Exercise -
Find each line in the records below that contains the word "width", and copy those lines.

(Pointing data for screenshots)
◇ ◇ ◇ ◇ ◇ ◇ ◇

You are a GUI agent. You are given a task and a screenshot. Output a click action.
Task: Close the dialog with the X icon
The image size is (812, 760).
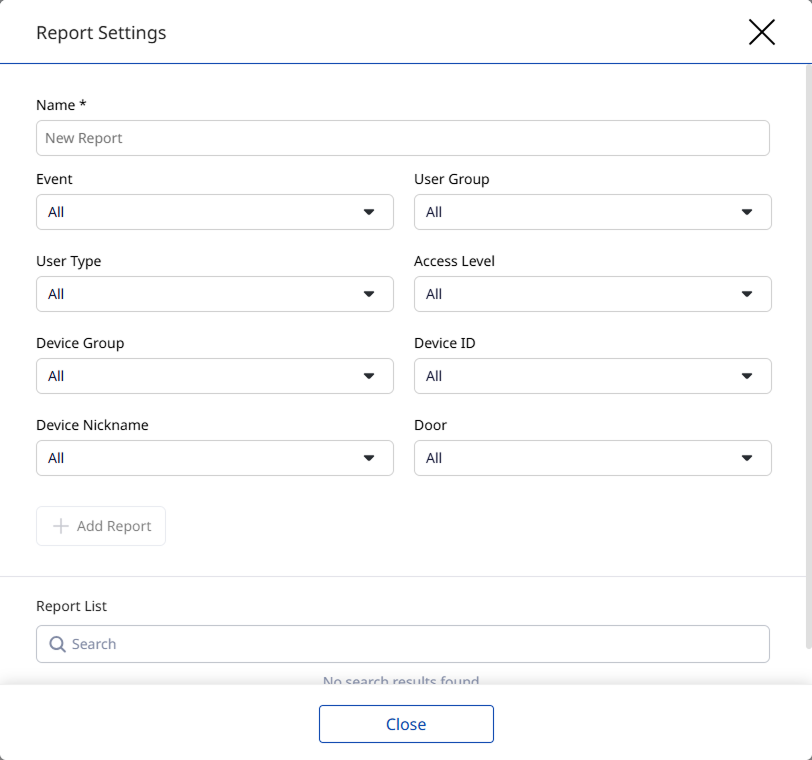761,33
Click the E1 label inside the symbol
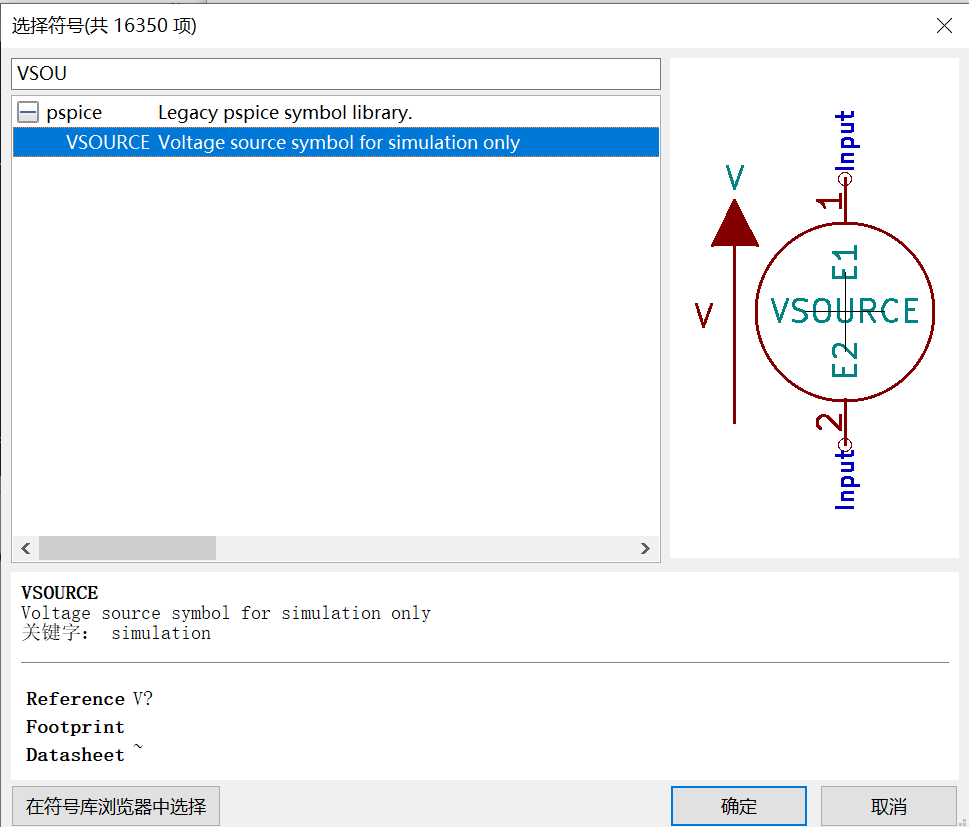 coord(845,262)
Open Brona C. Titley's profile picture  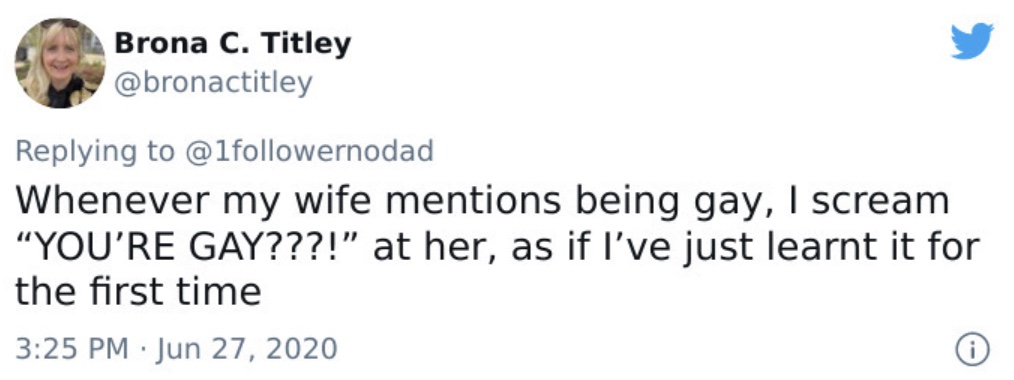(x=60, y=63)

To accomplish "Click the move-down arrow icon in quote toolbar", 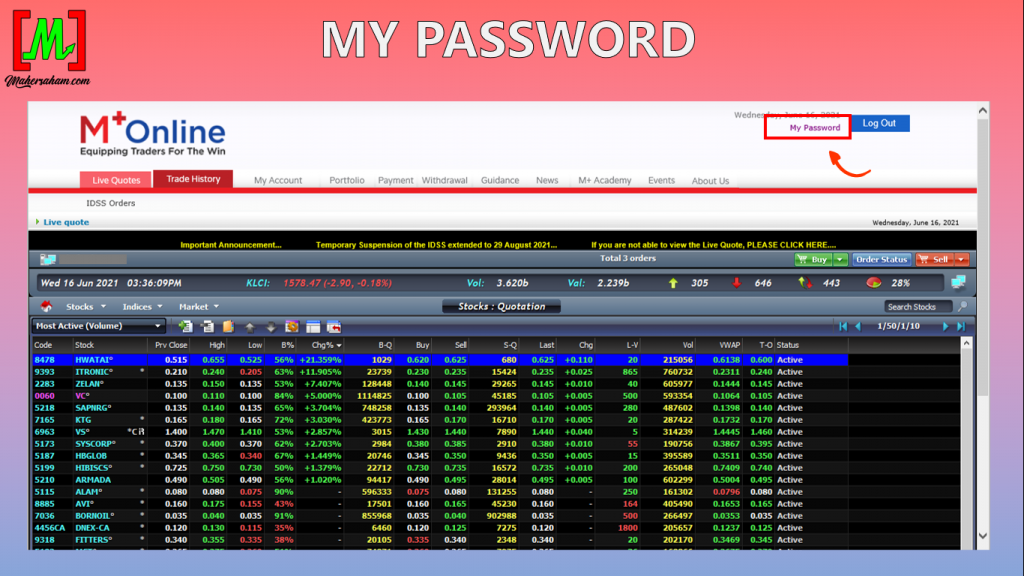I will (x=270, y=326).
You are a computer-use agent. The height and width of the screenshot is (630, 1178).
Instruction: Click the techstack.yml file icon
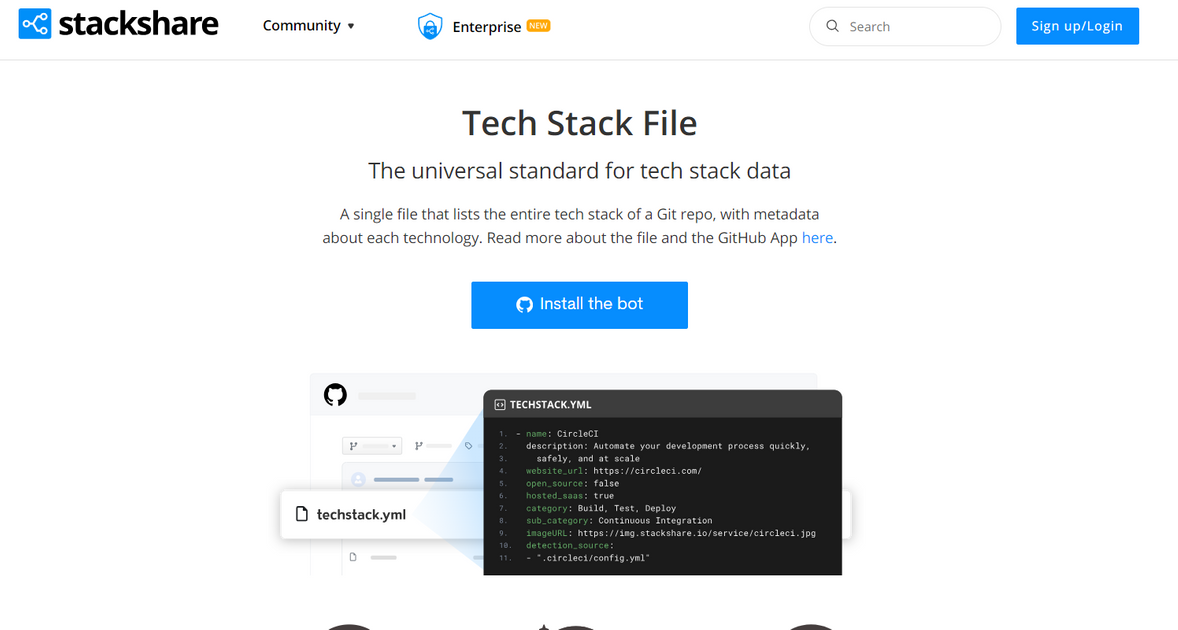coord(300,514)
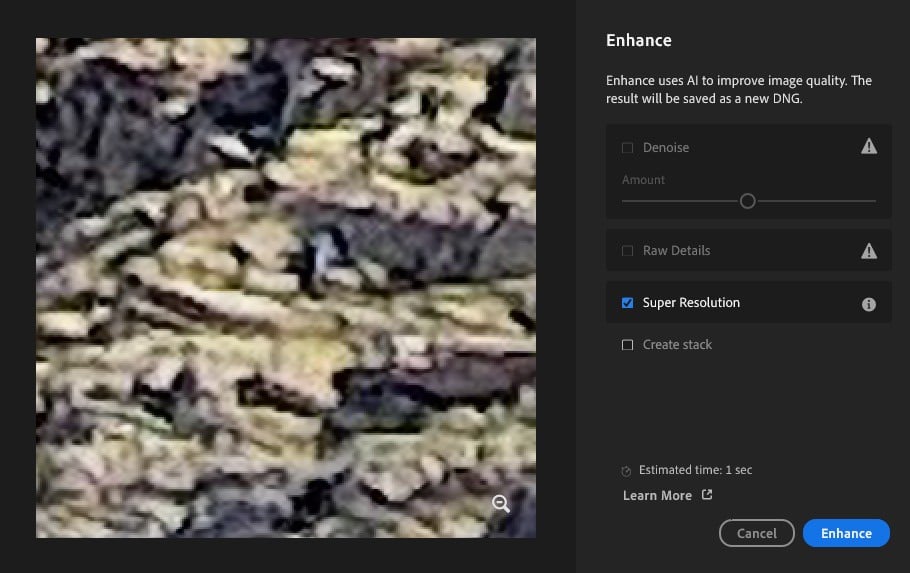The image size is (910, 573).
Task: Click the Create stack label text
Action: coord(677,345)
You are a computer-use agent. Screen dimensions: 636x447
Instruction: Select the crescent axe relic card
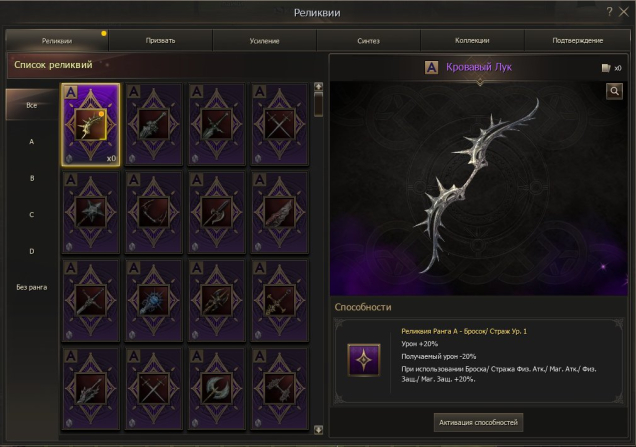pyautogui.click(x=217, y=389)
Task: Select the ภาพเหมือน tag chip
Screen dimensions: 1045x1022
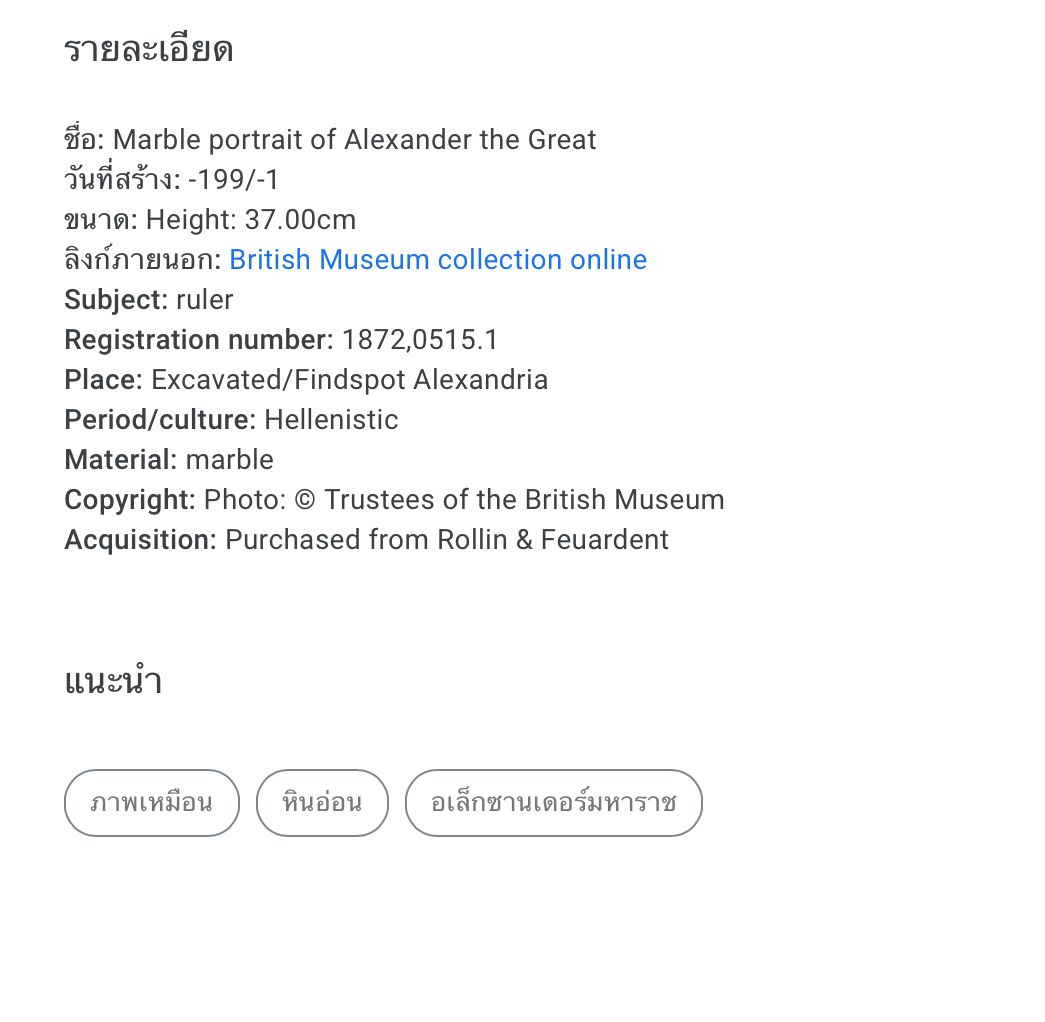Action: click(152, 803)
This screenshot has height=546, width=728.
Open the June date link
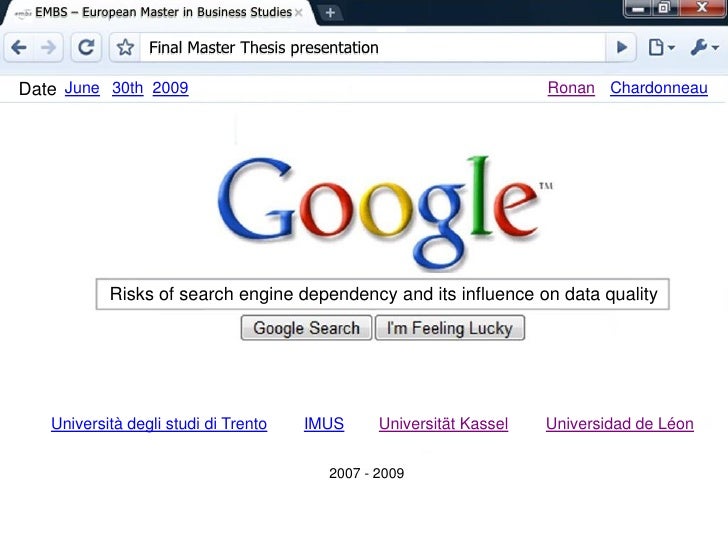coord(82,88)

◇ ◇ ◇ ◇ ◇ ◇ ◇

Finished exercise -
You are a computer-use agent. The height and width of the screenshot is (630, 1178).
This screenshot has height=546, width=728.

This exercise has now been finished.